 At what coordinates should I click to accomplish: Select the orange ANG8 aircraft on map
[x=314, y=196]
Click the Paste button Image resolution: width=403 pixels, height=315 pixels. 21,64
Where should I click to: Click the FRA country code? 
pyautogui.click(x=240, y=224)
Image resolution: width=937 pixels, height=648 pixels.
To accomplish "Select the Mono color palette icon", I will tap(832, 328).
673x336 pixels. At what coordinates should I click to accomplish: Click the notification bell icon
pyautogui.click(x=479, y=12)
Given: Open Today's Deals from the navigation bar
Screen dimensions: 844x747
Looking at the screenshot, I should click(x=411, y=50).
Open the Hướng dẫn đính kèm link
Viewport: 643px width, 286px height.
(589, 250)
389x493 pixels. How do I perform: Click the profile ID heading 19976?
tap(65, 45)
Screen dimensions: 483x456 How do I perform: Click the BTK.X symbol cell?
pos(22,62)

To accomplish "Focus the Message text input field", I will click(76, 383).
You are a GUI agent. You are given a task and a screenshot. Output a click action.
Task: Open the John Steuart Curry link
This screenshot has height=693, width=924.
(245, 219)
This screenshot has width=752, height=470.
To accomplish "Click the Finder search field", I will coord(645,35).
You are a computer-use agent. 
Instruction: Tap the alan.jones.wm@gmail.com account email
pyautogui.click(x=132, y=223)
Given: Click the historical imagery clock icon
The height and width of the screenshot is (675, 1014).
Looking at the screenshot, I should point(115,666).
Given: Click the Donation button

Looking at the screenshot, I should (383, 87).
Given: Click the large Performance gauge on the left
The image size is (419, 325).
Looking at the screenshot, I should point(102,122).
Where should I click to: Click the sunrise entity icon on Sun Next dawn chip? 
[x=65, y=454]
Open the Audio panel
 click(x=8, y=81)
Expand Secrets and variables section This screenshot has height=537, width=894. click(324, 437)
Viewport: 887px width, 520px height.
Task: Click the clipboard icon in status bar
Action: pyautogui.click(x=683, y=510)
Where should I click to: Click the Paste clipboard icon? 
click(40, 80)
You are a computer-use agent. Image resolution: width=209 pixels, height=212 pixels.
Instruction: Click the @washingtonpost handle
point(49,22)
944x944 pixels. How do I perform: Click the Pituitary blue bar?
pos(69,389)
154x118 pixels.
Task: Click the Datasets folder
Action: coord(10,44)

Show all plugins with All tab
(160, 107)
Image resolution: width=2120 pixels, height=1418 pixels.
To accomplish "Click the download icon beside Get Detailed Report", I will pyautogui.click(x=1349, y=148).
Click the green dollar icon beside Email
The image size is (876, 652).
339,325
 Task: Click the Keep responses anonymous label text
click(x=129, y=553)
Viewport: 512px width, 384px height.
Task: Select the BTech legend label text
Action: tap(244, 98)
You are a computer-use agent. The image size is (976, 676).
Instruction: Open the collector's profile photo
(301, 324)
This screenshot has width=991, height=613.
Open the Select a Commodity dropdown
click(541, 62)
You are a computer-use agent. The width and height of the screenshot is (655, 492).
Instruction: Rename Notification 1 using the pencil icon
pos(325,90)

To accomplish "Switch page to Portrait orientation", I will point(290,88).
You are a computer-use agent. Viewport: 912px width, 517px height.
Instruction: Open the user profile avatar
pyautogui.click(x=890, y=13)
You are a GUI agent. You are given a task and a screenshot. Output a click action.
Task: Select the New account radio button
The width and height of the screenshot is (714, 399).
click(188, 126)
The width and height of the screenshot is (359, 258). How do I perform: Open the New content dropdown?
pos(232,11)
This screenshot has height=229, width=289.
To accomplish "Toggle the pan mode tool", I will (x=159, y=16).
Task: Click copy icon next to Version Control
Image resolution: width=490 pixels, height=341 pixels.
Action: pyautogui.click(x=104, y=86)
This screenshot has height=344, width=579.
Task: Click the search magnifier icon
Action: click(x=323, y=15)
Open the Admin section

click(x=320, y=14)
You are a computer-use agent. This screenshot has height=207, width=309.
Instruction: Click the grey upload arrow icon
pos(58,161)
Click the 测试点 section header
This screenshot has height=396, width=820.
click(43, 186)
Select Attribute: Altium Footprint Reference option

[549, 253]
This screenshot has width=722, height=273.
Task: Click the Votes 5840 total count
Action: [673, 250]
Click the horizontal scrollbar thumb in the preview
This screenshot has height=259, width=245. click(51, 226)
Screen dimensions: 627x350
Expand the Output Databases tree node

» **Task to carry out**
In the data above, which lines include "field"? Return those lines.

» **Expected answer**
To accomplish "Focus the Message text input field", I will click(76, 383).
To accomplish "Click the Finder search field", I will coord(645,35).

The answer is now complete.